Option | Definition |
---|---|
Column family (table) | Input field to specify the column family, to which the incoming rows should be written. |
Get column family names button | Populates the drop-down box with names of all the column families that exist in the specified keyspace. |
Consistency level | Input field enables an explicit write consistency to be specified. Valid values are: ZERO, ONE, ANY, QUORUM and ALL. The Cassandra default is ONE. |
The Show schema button at the lower right-hand side of the UI pops up a dialog that shows meta data for the specified column family.
Schema Options Tab
Option | Definition |
---|---|
Host for schema updates | The Cassandra schema host name. |
Port for schema updates | The Cassandra schema port number. |
Create column family | If checked, enables the step to create the named column family if it does not already exist. |
Table creation WITH clause | Use to specify additions to the table creation WITH clause. |
Truncate column family | If checked, specifies whether any existing data should be deleted from the named column family before inserting incoming rows. |
Update column family metadata | If checked, updates the column family metadata with information on incoming fields not already present, when option is selected. If this option is not selected, then any unknown incoming fields are ignored unless the Insert fields not in column metadata option is enabled. |
Insert fields not in column metadata | If checked, inserts the column family metadata in any incoming fields not present, with respect to the default column family validator.

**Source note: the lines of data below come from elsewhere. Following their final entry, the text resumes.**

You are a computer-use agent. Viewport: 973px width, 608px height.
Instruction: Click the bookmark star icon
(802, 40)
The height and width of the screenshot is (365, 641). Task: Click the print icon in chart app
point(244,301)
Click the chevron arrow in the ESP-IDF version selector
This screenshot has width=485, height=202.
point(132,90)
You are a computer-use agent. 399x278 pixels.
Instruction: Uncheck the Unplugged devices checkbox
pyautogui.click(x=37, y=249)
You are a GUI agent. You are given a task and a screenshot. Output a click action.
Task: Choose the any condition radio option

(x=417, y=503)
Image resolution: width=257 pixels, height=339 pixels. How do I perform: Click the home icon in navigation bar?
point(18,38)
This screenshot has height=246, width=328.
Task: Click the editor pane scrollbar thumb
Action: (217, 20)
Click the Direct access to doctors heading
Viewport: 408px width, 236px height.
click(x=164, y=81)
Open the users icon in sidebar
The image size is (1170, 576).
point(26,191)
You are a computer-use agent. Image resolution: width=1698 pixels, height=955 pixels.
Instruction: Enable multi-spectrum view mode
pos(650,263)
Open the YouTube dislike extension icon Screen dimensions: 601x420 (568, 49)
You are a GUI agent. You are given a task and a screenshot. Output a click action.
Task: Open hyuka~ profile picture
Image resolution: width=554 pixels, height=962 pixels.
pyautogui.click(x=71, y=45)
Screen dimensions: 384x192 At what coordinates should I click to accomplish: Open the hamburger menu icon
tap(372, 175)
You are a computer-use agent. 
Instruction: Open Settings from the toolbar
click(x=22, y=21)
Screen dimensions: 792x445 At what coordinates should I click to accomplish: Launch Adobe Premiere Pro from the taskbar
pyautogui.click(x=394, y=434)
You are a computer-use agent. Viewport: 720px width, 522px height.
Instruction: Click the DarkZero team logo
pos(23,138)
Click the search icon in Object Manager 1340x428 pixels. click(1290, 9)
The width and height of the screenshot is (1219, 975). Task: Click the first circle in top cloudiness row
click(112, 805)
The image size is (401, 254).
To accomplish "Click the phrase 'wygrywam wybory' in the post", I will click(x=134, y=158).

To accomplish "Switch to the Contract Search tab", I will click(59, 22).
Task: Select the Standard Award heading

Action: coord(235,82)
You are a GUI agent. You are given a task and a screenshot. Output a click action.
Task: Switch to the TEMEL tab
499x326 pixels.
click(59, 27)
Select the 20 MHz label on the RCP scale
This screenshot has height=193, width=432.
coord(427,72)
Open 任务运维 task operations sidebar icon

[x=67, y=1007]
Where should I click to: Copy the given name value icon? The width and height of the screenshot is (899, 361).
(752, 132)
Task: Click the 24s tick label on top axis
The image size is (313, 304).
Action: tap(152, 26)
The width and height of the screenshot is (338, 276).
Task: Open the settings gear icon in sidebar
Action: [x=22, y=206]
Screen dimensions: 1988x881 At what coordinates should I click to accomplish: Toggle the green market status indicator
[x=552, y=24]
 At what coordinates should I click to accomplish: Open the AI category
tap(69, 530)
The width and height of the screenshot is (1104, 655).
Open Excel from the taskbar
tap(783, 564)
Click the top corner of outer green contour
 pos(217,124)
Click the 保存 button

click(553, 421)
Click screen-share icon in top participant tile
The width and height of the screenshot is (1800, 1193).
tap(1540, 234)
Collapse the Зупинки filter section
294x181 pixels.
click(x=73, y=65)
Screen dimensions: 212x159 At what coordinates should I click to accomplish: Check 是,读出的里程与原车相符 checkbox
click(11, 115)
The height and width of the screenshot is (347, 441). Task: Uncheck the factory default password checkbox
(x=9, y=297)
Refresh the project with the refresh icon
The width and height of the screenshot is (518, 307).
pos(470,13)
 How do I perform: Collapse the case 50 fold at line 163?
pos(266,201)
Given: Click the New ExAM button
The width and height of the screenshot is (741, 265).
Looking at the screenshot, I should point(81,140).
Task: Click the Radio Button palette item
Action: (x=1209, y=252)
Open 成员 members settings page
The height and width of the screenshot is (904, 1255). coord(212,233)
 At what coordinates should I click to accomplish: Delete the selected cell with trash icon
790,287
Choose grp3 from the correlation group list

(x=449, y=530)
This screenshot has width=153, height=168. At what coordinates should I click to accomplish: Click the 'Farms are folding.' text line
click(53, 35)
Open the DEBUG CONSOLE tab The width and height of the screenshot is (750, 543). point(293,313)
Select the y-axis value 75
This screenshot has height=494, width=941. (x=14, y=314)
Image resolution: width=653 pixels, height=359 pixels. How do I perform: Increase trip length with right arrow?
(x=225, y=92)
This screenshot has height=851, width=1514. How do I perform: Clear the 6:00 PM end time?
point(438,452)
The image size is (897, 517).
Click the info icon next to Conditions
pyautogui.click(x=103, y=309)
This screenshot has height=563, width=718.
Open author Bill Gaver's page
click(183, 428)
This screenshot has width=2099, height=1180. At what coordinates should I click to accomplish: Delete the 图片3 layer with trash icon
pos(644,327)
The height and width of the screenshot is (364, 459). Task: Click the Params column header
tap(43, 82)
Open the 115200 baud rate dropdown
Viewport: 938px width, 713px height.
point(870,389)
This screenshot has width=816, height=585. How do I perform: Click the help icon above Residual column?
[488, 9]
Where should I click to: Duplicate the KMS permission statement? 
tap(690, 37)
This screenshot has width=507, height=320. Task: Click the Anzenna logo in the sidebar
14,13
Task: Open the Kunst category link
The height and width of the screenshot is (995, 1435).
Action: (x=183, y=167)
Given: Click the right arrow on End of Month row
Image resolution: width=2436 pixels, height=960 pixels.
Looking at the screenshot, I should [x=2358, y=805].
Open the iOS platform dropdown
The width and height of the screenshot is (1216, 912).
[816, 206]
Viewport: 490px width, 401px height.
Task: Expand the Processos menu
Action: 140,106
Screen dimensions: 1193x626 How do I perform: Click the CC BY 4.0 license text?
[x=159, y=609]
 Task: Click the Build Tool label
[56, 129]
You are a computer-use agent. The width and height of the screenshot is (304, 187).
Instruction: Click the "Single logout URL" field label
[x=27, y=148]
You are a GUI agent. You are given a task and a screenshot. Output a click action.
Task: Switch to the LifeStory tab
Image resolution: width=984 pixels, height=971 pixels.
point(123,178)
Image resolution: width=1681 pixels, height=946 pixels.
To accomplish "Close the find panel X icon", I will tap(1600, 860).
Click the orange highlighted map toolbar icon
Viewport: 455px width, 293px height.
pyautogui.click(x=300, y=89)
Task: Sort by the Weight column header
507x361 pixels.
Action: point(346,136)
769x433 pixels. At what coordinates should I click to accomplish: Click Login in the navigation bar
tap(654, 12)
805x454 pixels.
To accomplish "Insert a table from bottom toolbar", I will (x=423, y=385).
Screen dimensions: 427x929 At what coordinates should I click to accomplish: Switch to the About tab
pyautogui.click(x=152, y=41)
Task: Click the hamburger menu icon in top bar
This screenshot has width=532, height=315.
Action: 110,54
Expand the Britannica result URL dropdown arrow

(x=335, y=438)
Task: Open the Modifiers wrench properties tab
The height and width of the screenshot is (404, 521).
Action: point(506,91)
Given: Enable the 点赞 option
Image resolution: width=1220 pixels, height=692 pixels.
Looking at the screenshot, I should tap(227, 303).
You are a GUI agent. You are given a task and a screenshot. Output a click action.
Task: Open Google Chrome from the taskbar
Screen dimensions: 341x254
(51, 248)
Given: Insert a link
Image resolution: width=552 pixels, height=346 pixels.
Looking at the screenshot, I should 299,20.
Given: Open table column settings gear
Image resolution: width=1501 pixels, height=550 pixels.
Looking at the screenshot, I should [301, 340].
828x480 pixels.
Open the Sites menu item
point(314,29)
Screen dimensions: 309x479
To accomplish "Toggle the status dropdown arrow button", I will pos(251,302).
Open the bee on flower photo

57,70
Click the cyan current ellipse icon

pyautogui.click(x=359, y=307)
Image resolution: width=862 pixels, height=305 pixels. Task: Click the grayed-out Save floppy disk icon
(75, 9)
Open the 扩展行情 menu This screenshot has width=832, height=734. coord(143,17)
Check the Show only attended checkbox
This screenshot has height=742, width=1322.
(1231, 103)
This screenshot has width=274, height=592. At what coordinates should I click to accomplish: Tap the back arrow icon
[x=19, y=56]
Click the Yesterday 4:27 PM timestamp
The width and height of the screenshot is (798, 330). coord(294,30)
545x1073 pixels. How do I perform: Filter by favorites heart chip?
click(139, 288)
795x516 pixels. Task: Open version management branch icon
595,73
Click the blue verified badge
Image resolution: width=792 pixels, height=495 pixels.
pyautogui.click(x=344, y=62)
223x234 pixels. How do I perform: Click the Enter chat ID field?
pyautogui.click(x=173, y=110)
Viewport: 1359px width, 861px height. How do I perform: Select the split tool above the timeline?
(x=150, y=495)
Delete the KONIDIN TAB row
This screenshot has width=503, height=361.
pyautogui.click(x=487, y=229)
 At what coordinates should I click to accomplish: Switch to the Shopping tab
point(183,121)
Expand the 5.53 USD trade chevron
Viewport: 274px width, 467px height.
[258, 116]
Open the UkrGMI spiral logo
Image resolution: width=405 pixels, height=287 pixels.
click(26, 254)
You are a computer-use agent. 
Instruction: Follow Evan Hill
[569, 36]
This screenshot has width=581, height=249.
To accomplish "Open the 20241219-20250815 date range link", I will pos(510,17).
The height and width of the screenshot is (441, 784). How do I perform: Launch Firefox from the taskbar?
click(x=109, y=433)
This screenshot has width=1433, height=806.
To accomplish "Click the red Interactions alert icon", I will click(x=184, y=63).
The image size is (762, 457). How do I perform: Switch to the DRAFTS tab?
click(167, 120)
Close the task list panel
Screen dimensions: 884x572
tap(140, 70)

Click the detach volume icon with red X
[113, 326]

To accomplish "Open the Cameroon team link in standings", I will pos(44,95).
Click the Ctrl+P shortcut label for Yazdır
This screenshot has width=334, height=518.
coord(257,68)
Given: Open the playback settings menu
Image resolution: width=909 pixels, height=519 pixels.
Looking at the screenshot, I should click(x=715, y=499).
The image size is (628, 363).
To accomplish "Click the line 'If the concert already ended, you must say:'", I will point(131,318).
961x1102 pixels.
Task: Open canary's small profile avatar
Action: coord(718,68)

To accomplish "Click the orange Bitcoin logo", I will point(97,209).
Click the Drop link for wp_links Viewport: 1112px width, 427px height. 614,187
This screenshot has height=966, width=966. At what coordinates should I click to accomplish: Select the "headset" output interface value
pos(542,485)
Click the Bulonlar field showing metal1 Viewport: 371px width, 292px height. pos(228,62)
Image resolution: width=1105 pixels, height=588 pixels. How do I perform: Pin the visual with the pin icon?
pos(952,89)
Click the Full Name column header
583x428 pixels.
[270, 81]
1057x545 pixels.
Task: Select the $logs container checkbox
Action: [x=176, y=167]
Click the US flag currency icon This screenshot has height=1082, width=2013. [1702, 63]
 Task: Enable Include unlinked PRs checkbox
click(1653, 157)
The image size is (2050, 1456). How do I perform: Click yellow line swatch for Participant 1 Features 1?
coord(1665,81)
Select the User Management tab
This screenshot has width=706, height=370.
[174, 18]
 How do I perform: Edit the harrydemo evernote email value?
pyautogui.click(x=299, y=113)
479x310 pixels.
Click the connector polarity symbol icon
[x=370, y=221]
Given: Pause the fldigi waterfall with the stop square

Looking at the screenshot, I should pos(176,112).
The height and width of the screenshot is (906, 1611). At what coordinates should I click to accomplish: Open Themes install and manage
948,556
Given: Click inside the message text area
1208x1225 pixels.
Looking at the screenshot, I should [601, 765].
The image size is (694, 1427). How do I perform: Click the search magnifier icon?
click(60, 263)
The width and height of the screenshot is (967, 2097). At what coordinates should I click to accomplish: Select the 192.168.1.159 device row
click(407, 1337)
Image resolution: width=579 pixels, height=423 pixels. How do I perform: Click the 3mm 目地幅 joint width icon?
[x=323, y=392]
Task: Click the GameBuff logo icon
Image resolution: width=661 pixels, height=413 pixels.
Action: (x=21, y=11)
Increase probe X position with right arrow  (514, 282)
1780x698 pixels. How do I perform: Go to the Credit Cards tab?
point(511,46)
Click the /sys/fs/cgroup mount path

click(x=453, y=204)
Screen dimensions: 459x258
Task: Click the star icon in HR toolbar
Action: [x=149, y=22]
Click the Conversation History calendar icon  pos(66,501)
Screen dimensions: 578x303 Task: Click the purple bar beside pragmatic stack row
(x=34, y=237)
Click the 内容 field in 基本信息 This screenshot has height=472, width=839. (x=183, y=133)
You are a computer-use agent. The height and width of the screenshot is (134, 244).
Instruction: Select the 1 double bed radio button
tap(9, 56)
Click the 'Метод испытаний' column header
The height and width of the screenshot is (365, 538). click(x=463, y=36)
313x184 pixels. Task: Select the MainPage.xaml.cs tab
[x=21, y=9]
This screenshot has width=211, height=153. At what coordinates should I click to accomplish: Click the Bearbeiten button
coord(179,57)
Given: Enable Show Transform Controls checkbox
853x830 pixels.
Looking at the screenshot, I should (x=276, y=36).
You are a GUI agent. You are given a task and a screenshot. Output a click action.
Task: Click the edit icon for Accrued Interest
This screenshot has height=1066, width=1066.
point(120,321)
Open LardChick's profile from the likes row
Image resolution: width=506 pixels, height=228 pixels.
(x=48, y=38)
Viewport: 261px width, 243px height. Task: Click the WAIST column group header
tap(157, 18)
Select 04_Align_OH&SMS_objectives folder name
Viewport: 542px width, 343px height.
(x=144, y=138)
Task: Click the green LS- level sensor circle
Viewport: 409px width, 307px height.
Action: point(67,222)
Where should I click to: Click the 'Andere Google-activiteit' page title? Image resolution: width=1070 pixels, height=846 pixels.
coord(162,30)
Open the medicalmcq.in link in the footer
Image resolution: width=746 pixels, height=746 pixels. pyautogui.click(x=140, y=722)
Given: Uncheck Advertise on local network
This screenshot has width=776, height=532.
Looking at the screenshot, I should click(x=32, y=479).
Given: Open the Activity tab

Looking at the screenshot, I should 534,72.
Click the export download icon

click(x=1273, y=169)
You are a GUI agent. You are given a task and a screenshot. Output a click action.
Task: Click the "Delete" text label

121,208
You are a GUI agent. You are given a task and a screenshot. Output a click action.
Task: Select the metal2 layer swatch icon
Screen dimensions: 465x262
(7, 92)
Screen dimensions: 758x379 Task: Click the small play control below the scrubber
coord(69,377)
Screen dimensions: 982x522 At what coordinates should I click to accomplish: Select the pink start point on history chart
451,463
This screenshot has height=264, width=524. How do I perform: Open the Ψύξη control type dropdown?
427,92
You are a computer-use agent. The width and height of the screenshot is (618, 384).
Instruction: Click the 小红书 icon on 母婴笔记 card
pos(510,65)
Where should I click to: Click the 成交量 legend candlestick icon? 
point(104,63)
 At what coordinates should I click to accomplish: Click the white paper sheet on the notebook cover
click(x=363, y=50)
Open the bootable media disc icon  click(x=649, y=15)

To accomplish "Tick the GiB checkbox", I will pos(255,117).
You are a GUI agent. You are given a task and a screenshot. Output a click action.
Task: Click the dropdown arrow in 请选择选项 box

This option has no effect if Update column family metadata is selected. |
Use compression | Option compresses (gzip) the text of each BATCH INSERT statement before transmitting it to the node. |
CQL to execute before inserting first row | Use to specify any a priori CQL statements to execute before inserting the first row. |
More Details about Updating Column Family Metadata
Selecting the Update column family meta data option will result in the column family meta data getting updated with information on incoming fields not already present. If this option is not selected, then any unknown incoming fields are ignored unless the Insert fields not in column meta data option is enabled. If the latter is enabled then any incoming fields that are not present in the column family meta data will be inserted with respect to the default column family validator. This option has no effect if Update column family meta data is selected.
Note that Cassandra Output does not check the types of incoming columns against matching columns in the Cassandra meta data. Incoming values are formatted into appropriate string values for use in a textual CQL INSERT statement according to PDI's field meta data. If resulting values can't be parsed by the Cassandra column validator for a particular column then an error will result.
Pre-Insert CQL
Cassandra Output gives the user the option of executing an arbitrary set of CQL statements prior to inserting the first incoming PDI row. This is useful, amongst other things, for creating or dropping secondary indexes on columns. Clicking the CQL to execute before inserting first row button pops up a CQL editor. The user can enter multiple CQL statements as long as each is terminated by a semicolon.
Pre-insert CQL statements are executed after any column family meta data updates for new incoming fields, and before the first row is inserted. This allows for indexes to be created for columns corresponding new incoming fields.
Metadata Injection Support (7.x and later)
All fields of this step support metadata injection. You can use this step with ETL Metadata Injection to pass metadata to your transformation at runtime.